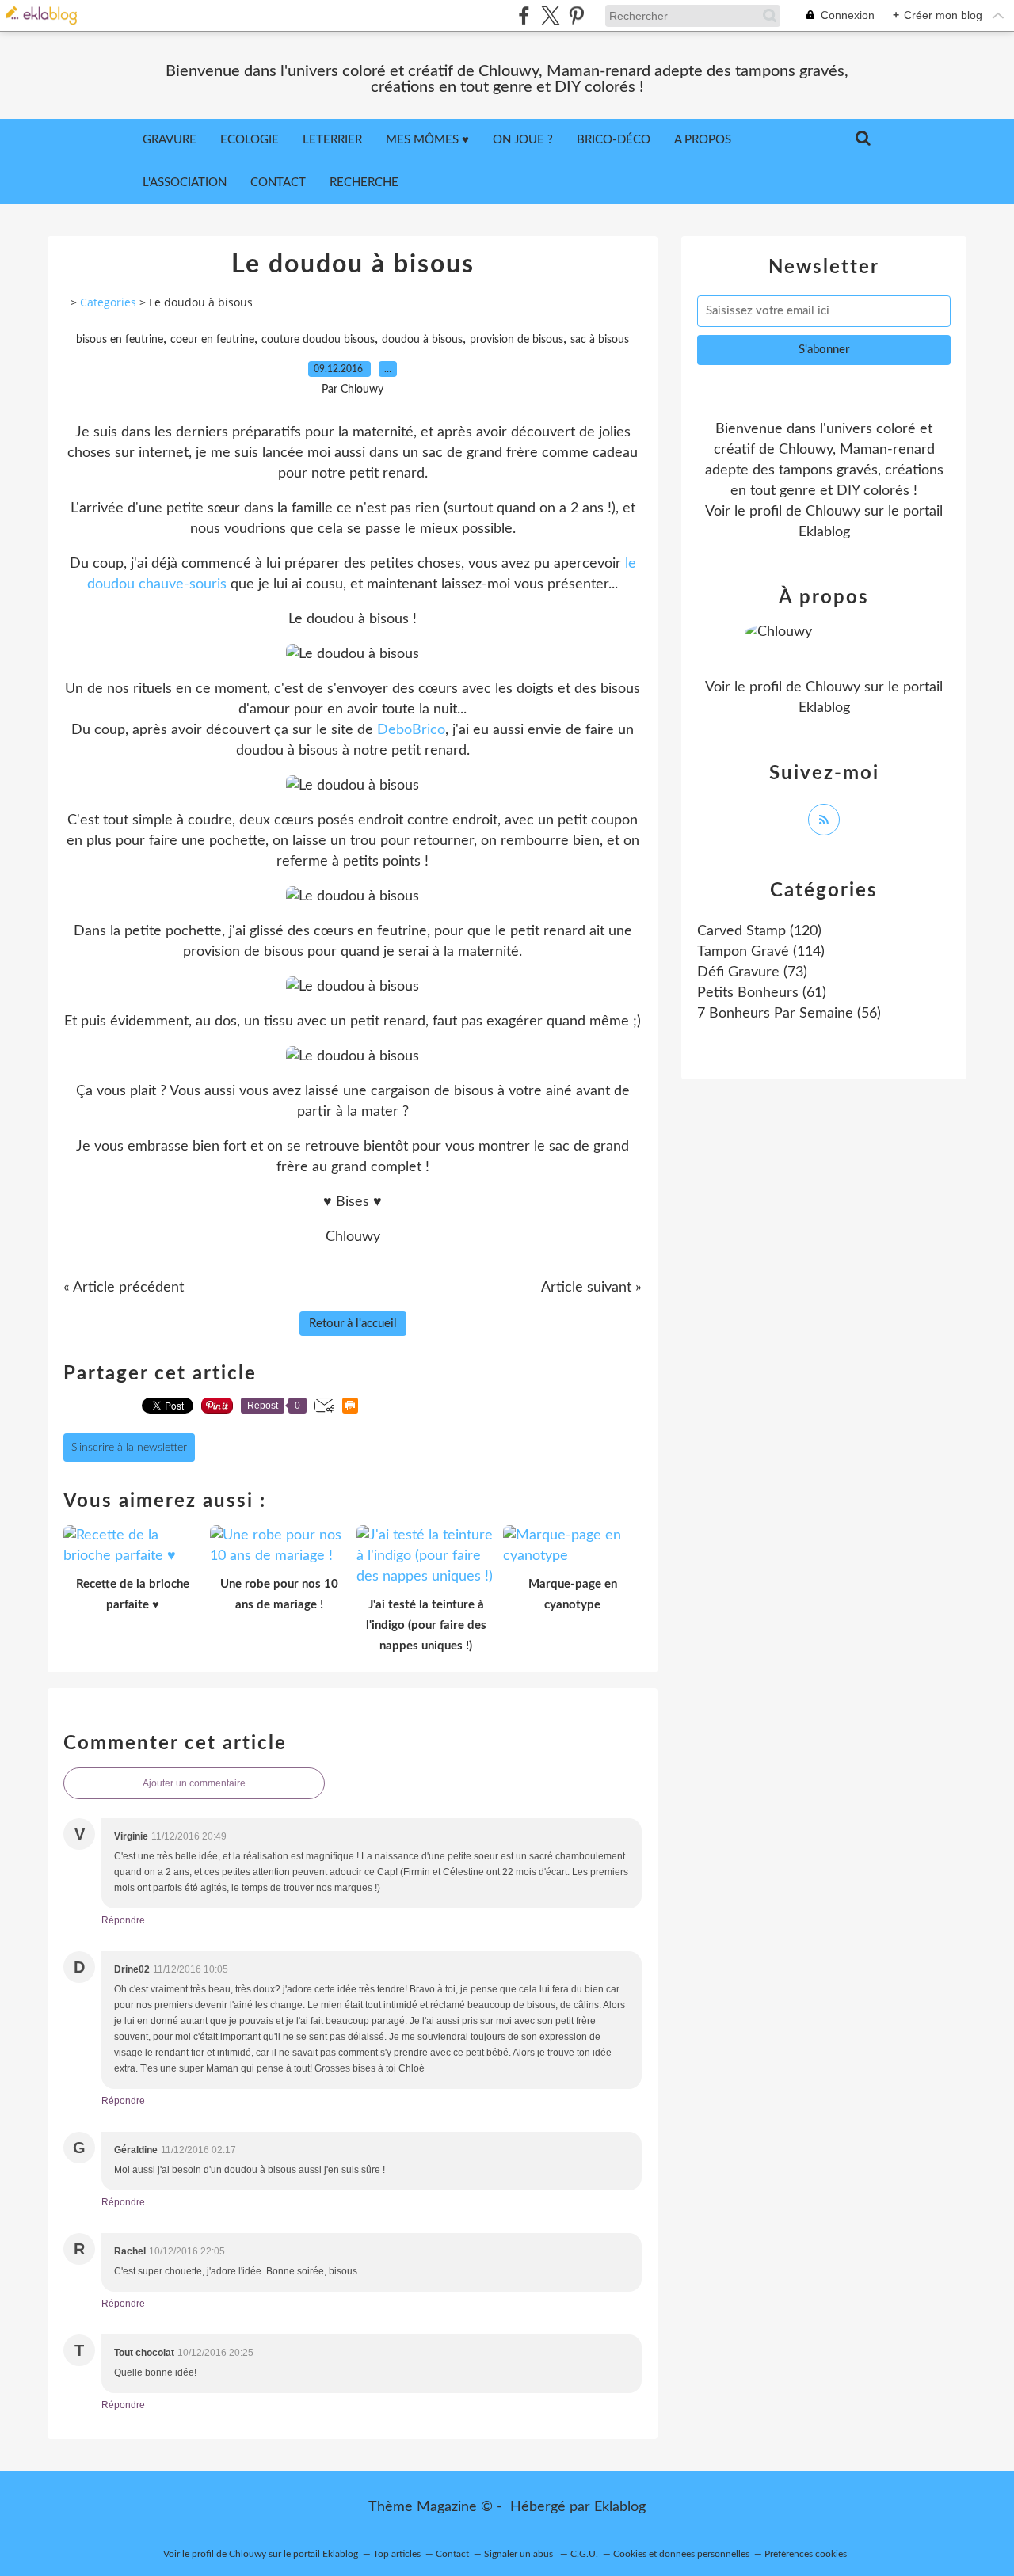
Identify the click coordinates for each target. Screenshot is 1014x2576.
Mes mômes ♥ (427, 140)
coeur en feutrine (212, 339)
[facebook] (524, 15)
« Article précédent (123, 1287)
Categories (108, 302)
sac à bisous (599, 339)
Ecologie (249, 140)
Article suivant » (591, 1287)
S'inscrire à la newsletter (129, 1447)
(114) (761, 952)
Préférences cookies (805, 2554)
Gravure (169, 140)
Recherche (364, 182)
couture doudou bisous (318, 339)
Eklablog (620, 2507)
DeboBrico (411, 730)
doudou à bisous (422, 339)
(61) (761, 993)
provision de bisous (516, 339)
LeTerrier (332, 140)
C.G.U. (584, 2554)
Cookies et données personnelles (681, 2554)
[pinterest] (576, 15)
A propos (702, 140)
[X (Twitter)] (550, 15)
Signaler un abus (519, 2554)
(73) (752, 972)
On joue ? (523, 140)
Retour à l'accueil (353, 1324)
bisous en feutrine (119, 339)
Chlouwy (833, 511)
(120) (759, 931)
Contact (278, 182)
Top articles (397, 2554)
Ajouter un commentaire (194, 1783)
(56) (789, 1013)
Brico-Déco (613, 140)
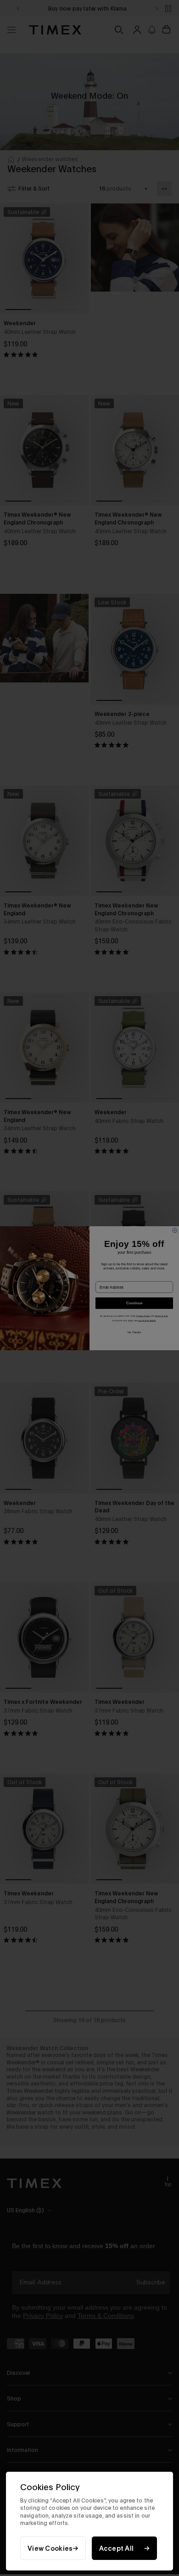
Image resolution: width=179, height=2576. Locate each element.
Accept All (116, 2548)
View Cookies (50, 2548)
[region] (89, 2521)
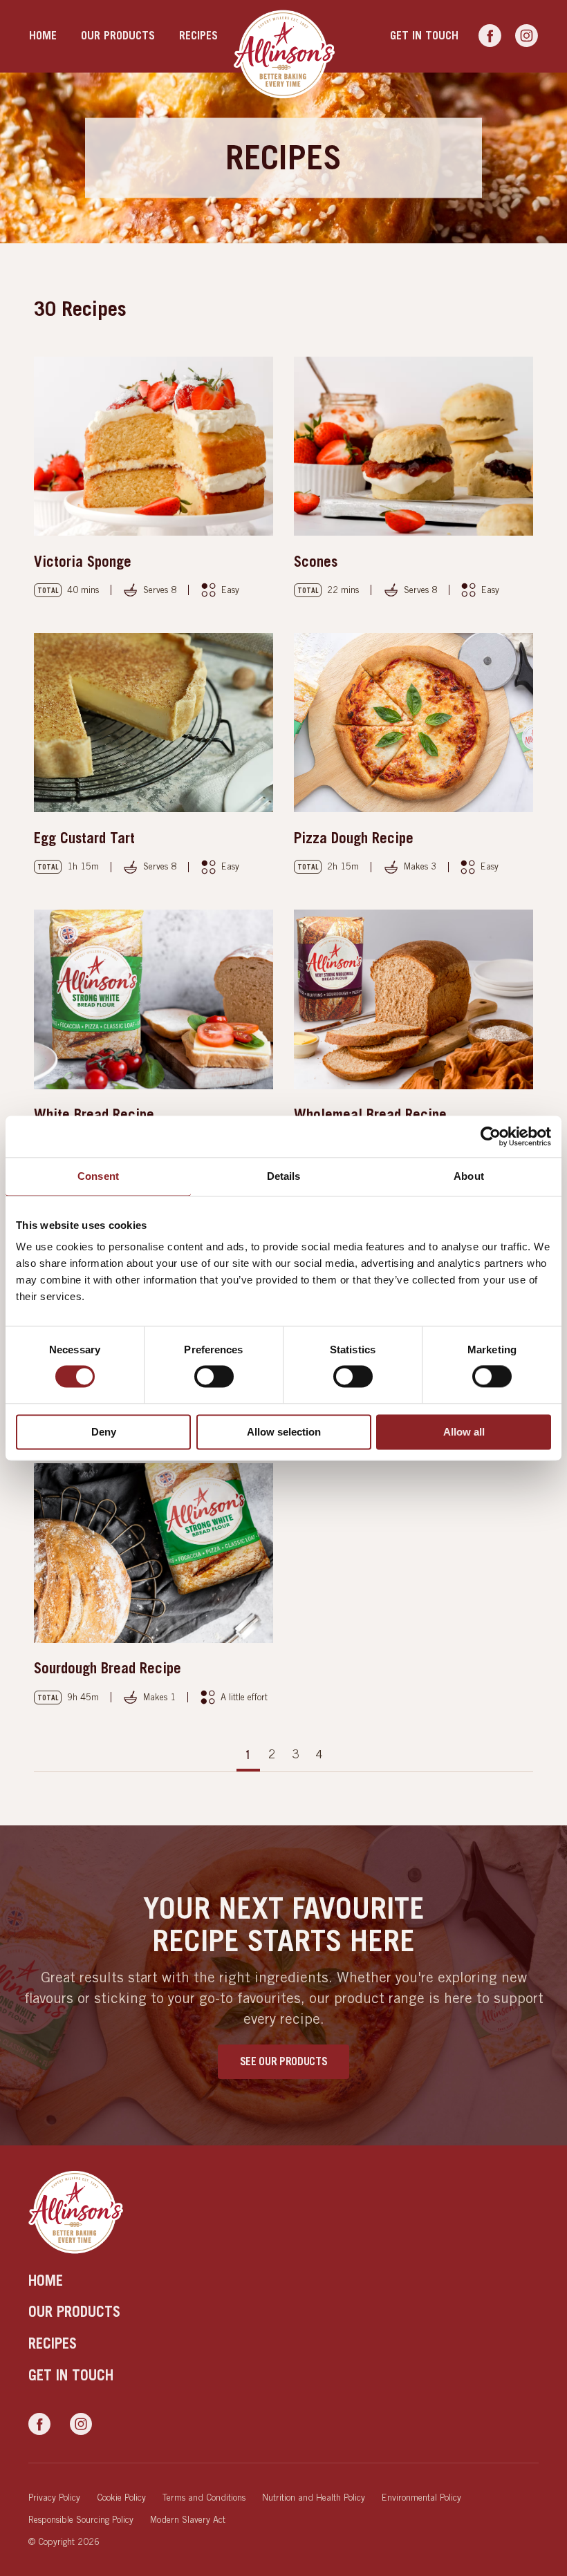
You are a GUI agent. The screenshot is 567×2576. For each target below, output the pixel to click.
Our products (118, 35)
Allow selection (284, 1432)
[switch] (214, 1377)
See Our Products (284, 2061)
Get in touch (424, 35)
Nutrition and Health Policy (313, 2497)
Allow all (464, 1432)
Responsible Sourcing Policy (80, 2519)
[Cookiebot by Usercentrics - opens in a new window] (490, 1136)
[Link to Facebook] (489, 36)
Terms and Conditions (203, 2497)
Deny (103, 1432)
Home (43, 35)
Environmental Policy (421, 2497)
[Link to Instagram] (526, 36)
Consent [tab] (98, 1176)
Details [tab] (284, 1176)
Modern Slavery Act (187, 2519)
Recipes (198, 35)
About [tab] (469, 1176)
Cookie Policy (121, 2497)
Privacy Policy (54, 2497)
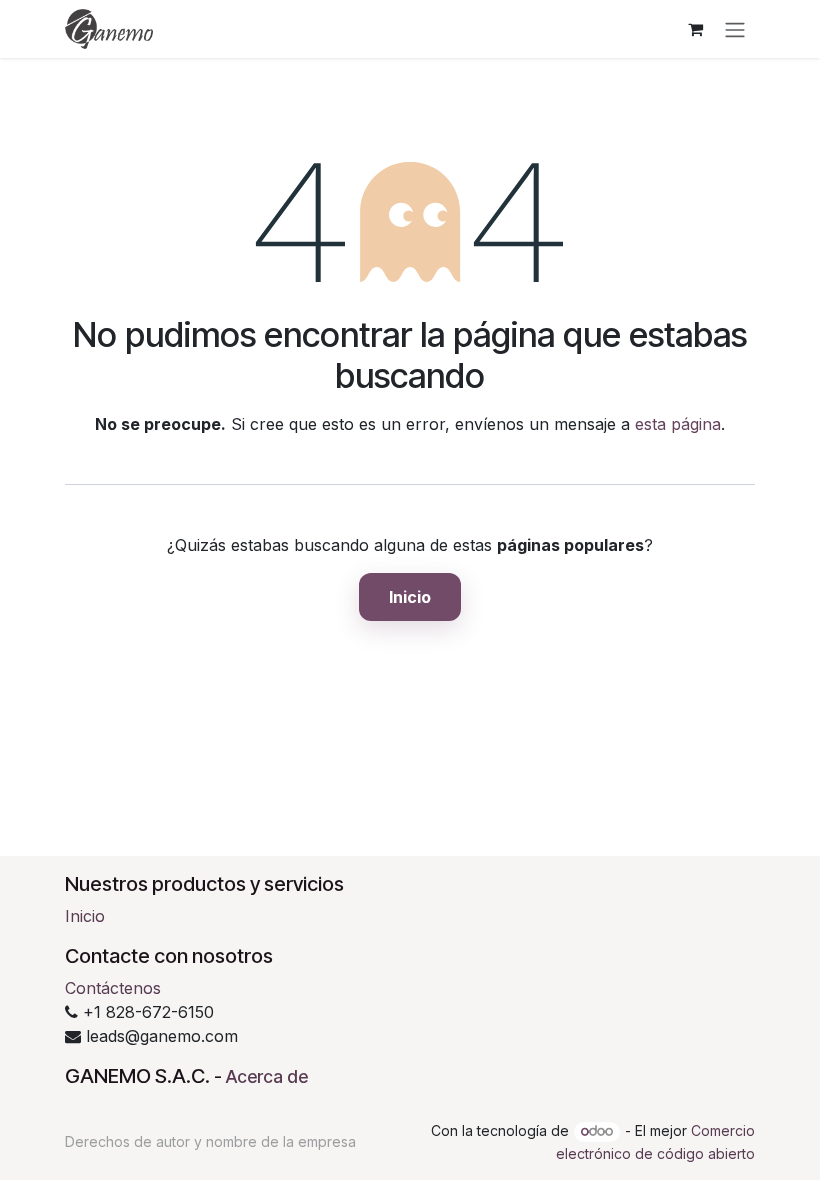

- - - - - - -

### ABOUT THIS TASK
Look for the word "Policy" in the data, then return every line that contains it.

### SOLVED EXERCISE
Nutrition and Health Policy (313, 2497)
Responsible Sourcing Policy (80, 2519)
Environmental Policy (421, 2497)
Cookie Policy (121, 2497)
Privacy Policy (54, 2497)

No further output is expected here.